- _What is needed_
Starting at the line that has "Click the terminal vertical scrollbar" and stopping after the line that has "Open the top-right", reproduce the listing below exactly; omit everything else.

- _Input data_
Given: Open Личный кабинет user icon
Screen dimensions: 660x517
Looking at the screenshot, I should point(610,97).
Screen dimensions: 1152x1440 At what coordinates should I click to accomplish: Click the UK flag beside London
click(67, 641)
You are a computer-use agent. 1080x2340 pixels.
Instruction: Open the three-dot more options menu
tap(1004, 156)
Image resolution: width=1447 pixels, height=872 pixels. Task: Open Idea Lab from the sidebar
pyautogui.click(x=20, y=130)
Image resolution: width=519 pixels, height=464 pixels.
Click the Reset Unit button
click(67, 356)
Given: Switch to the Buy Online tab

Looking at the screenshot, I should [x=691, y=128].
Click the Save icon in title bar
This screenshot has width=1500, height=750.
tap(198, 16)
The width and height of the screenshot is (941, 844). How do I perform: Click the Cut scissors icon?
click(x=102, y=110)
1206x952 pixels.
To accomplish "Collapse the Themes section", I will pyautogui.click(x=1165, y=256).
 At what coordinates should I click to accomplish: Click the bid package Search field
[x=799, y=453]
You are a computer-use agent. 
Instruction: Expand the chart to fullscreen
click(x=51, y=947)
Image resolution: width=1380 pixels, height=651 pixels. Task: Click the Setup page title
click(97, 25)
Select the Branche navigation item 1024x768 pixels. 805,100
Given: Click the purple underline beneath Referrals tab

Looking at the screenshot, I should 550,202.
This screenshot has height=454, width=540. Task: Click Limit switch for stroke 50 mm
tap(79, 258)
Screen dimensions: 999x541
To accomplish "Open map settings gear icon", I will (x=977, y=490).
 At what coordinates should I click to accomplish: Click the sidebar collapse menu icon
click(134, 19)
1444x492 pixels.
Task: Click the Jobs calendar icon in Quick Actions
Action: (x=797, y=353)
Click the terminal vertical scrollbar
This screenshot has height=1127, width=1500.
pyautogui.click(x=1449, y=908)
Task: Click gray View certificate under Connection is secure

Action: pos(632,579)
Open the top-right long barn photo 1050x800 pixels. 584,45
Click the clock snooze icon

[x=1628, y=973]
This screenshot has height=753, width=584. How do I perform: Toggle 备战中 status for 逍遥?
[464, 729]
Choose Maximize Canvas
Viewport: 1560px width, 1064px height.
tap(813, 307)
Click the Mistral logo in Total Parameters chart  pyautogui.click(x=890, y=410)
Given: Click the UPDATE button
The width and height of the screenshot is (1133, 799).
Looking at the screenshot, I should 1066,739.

- _Answer to this exercise_
Click the terminal vertical scrollbar
This screenshot has height=1127, width=1500.
pyautogui.click(x=1449, y=908)
Task: Click gray View certificate under Connection is secure

Action: pos(632,579)
Open the top-right long barn photo 1050x800 pixels. 584,45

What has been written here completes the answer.